Monday, February 28, 2011

Transtradition Criticism

If you have been following my blog over the years, you know that one of my keen interests is becoming aware of how we read texts and the assumptions we make as biblical scholars. Although I think that postmodern critique has been useful in highlighting problems of authorial intent, monolithic hermeneutics, and the politics of power, we must bear in mind that these problems were known to scholars of modernity already. The difference that I see between the modern and the postmodern discourses is that the postmodern critique has moved the conversations out of historical time into disembodied discourse without attachment to the empirical. This has left us in the Middle of Nowhere. It is suffocating the Humanities more broadly. It is isolating biblical scholars more and more from history, while supporting the growth of contemporary theological readings instead.

It is this move that haunts us now, and requires us, in my opinion, to re-examine our old tools and refashion them, rather than abandon them. We are in a crisis. The moment to act is now. We must return to a more pragmatic approach that takes seriously the empirical. Theory comes and goes, but the manuscripts, stones and bones remain. There are texts and there are authors and there are readers.
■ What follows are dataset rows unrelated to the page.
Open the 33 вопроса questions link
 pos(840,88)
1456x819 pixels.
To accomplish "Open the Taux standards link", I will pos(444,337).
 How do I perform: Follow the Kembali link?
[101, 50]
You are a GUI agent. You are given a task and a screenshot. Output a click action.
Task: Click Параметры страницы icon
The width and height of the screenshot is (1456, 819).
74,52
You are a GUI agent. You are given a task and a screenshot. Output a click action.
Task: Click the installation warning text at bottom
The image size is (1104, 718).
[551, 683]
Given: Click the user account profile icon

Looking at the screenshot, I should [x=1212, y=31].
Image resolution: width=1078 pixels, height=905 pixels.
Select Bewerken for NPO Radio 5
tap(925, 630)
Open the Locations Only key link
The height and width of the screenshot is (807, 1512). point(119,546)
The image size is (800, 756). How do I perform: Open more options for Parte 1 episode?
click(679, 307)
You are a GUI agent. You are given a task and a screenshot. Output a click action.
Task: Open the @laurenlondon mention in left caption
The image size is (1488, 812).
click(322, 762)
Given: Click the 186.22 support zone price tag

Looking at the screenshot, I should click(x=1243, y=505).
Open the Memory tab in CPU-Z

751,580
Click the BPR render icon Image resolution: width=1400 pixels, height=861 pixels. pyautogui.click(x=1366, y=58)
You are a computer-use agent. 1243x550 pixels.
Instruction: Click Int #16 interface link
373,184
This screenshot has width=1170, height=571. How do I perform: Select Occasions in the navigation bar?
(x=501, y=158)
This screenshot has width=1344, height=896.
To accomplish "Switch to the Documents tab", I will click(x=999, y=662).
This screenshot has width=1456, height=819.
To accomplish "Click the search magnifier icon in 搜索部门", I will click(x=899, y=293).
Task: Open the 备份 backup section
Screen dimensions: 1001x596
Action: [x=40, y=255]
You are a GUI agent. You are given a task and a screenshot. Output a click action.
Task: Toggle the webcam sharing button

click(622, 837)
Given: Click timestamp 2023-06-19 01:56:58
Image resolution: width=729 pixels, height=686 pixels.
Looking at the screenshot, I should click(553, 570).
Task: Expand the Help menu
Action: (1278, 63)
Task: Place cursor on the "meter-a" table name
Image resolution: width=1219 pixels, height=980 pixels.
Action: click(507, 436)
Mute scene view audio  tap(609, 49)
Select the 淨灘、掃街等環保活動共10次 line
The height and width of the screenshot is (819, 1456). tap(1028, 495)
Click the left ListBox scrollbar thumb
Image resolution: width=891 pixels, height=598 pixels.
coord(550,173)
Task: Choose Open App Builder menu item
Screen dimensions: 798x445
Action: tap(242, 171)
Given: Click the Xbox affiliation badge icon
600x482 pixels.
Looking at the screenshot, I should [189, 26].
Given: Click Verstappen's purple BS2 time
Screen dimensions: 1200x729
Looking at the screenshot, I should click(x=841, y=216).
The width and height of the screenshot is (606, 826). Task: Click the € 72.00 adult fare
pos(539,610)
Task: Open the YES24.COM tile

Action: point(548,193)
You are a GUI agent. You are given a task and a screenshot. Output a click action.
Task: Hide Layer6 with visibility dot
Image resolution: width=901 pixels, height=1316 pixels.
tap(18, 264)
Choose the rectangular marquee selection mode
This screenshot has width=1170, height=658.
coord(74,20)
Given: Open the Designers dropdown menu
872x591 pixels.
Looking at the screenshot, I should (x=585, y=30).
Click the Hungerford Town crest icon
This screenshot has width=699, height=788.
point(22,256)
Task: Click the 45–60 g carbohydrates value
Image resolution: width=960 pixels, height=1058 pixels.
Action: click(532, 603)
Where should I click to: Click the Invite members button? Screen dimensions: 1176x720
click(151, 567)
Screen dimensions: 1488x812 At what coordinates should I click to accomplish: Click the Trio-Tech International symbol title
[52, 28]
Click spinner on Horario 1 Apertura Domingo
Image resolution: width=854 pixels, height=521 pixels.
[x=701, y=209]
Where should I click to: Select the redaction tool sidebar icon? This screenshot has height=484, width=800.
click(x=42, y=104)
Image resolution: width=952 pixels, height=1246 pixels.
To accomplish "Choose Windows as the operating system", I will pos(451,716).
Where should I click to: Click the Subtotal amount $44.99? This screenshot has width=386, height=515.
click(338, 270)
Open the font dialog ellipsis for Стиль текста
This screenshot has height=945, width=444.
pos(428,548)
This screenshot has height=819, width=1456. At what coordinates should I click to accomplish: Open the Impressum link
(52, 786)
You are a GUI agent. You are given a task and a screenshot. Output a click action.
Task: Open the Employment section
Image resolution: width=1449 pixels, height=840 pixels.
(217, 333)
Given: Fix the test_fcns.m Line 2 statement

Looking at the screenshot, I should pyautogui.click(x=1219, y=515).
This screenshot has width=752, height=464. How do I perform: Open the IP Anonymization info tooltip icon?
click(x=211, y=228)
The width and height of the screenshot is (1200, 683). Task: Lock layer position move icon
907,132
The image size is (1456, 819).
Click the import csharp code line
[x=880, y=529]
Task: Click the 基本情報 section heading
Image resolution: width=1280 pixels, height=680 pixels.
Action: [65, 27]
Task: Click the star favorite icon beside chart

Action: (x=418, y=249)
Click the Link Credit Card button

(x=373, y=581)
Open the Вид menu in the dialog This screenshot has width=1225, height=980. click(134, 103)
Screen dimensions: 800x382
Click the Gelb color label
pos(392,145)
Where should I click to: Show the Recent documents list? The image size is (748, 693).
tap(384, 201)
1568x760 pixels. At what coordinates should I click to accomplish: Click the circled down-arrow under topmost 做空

And we need to deal with them as realities.

I have no desire to create some new grand theory. What I want to do is return to the old tools and identify why they failed. I want to remodel them in such a way that they work in a transmodern academic discourse, a discourse that moves us beyond the postmodern suffocation and the Middle of Nowhere.

I am stepping out here by beginning to talk about refashioning Tradition Criticism. I have finally settled on a name for the updated approach: Transtradition Criticism.

Transtradition Criticism is an approach to texts, artifacts, and other cultural productions, which seeks to expose, explain and understand the production, meaning, use and transmission of t/Traditions within their historical fields of conversation. This approach is interested in investigating the dynamic interstitial spaces and networks between and across t/Traditions, exposing the politics of power and conceptions of the Other that support the structures of the t/Traditions. Transtradition Criticism is grounded in a pragmatic and embodied view of human beings as personal and social agents who actively and constantly (re)shape the t/Traditions to align with their experiences of themselves and their world. They are participants in personal and social conversations that support, create, modify and destroy t/Traditions.

I will post more as the remodeling continues.

4 comments:

rameumptom said...

April, sounds like a great project. I also fear that we sometimes throw the baby out with the bath water, with the postmodern methodology.

It is obvious that some things worked before, simply because they brought us some good understanding that is still valued today. And just because a methodology is new, does not mean it is worth the parchment it is written on.

I hope you can find a middle ground, finding the gems to keep, and discarding the dross. It may help us find new/old ways of interpreting the past.

John Wendt said...

One of my favorite thoughts is from the biologist Jean Rostand: "Theories come and theories go. The frog remains."

April DeConick said...

John, I love this quote.

Geoff Hudson said...

You can't get anywhere without theories. And I thought theories were to be argued from fact: texts (if true or if lies), artifacts, buildings, and other evidences of human activity.